Les familles ne peuvent pas rendre visite à leurs proches pour les mariages, les funérailles ou les fêtes culturelles. Les partenaires commerciaux peinent à maintenir leur collaboration sans réunion en face à face. Le Professeur Imtiaz Ahmed qualifie ces restrictions d’« inhumaines et indignes d’un pays voisin, » soulignant la contradiction entre la volonté affichée de développer des liens de peuple à peuple et des mesures qui empêchent concrètement les gens de se rencontrer.
Chaque mois de restrictions rend la réconciliation plus difficile. Les jeunes gens des deux pays grandissent en considérant les frontières comme des barrières plutôt que comme des ponts.
Les chiffres ne mentent pas. L’Inde a perdu 50 milliards de roupies (554 millions USD) de recette rien qu’à Kolkata. Au moins 69% des touristes médicaux ont été redirigés vers d’autres destinations. Et en Inde, 15,000 familles font face à la ruine financière en raison des restrictions sévères en matière de visa. Pendant ce temps, les pays voisins de l’Inde profitent de la situation, alors qu’un réalignement régional se dessine en temps réel.

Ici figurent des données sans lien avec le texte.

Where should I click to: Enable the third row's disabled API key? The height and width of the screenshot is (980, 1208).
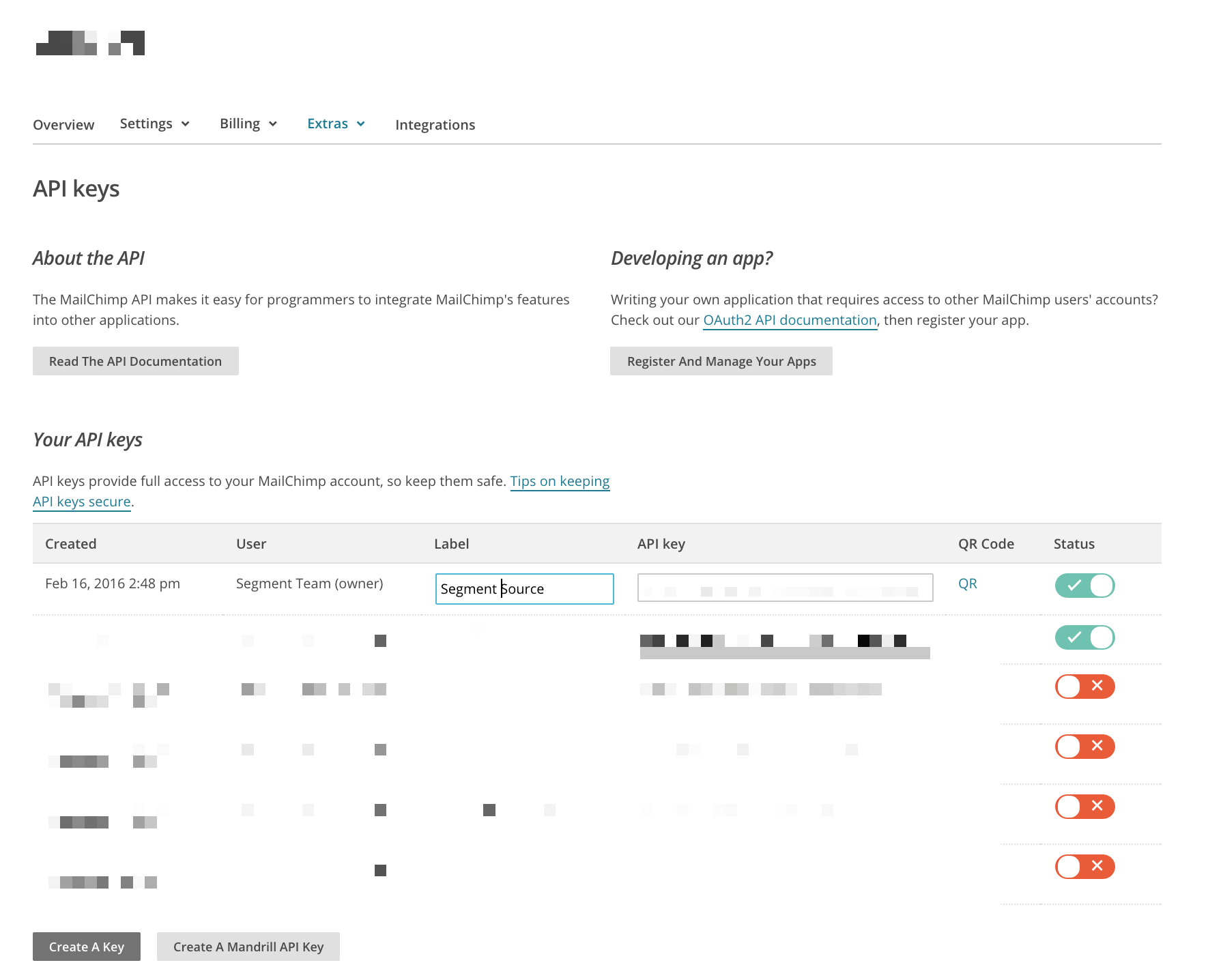pyautogui.click(x=1084, y=687)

Les relations de « peuple à peuple » peuvent-elles survivre lorsque les gens ne peuvent en réalité pas se rencontrer? Les jeunes professionnels développent des réseaux à Bangkok plutôt qu’à Kolkata. Les patients deviennent fidèles aux hôpitaux thaïlandais plutôt qu’aux hôpitaux indiens. Les touristes découvrent les plages sri-lankaises au lieu des sites patrimoniaux indiens. Il ne s’agit pas de changements temporaires — mais de transformations permanentes.

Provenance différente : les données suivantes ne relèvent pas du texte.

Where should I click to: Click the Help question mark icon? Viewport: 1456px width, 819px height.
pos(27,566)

Tant que les restrictions en matière de visas et de voyages persistent, l’Inde perd des revenus, de l’influence et du capital sympathie. Quant au Bangladesh, il perd un accès pratique à des soins de santé de qualité et à des liens culturels. Combien de temps les deux nations peuvent-elles tolérer cette situation perdant – perdant avant que les pertes ne deviennent irréversibles?